Unmapped territories in our society? The Research Council of Finland Award presented to Olle Järv for his work in human geography

The Research Council of Finland is a national expert organisation in science and research. As a governmental funding body established under the Finnish Ministry of Education, Science and Culture, the Research Council grants funding in open competitive calls for excellent, responsible, and high-impact research across all scientific disciplines. The FAME Flagship is part of the Research Council’s Finnish Flagship Programme.

Since 2003, the Research Council has annually presented the Research Council of Finland Awards to promising affiliated researchers. This prestigious recognition will be awarded to up-and-coming researchers who have demonstrated exceptional scientific boldness, creativity, or open-mindedness in their work or have significantly promoted scientific research, increased the public’s interest in science, contributed to public debate in society, or otherwise promoted the significance, utilisation, and impact of research in society.

The 2024 Research Council of Finland Awards were presented at the Research Council’s Science Forum event on 20 May 2025. One of the recipients was Academy Research Fellow Olle Järv, who works at the Digital Geography Lab in the University of Helsinki’s Faculty of Science and is already making eye-opening contributions to the field of human geography.

Carving the path

Olle’s main research interests lie in human mobility, using it as a tool to understand how a dynamic and networked society functions, the structural changes that occur in it, and how those changes set in motion different processes in local, regional, national, or even continental level.

“The Research Council of Finland Award was quite unexpected, but a very positive surprise”, Olle says humbly. “This is of course a significant recognition for my research, in which I emphasise the importance of examining human mobilities in understanding society.”

To conduct his research, he uses big data from mobile phones and social media.
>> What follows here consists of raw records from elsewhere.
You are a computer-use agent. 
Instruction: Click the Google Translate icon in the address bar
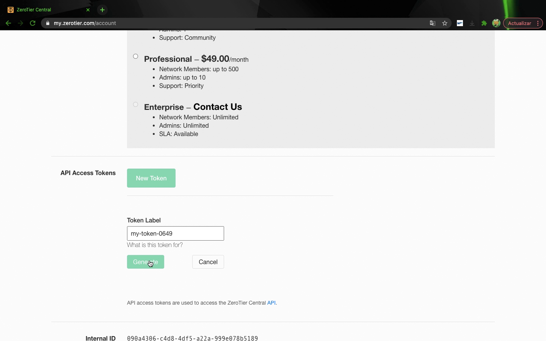click(432, 23)
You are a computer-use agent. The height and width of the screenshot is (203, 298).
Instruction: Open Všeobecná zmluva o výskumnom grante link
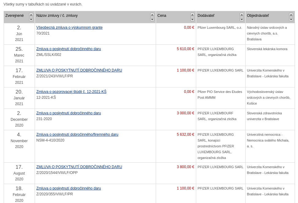[69, 28]
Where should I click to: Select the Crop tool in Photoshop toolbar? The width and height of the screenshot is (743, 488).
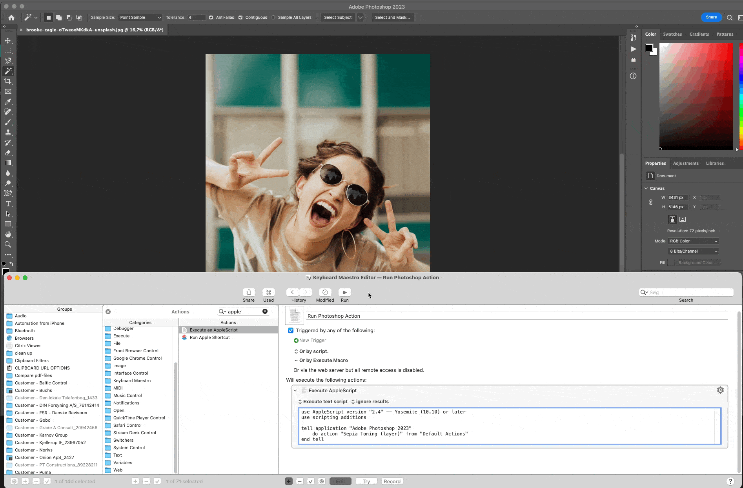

As Olle himself often journeyed between two countries, Finland and Estonia, he started to think mobility in a new light. While there were plenty of information on how people move from one country to another, or – thanks to tourism statistics – where they go to travel, there were ne detailed data on how people’s movement formed cross-border patterns and social phenomena.

“I am constantly fascinated by how people’s everyday activities and movements create regional diversity and inequality, and how people experience, for example, segregation in everyday life”, Olle describes his research interests.

Olle plans to continue his work on human mobility, as there are still plenty of work to do in studying different functional boundary areas from the perspective of human interactions. This work will be fueled by his fascination on such themes as cross-border interaction and integration perspective of local communities, and enthusiasm on examining border areas on a global level.  

”I feel that this recognition highlights the more broader role by geographers in producing new knowledge for examining and understanding a dynamic and networked society.”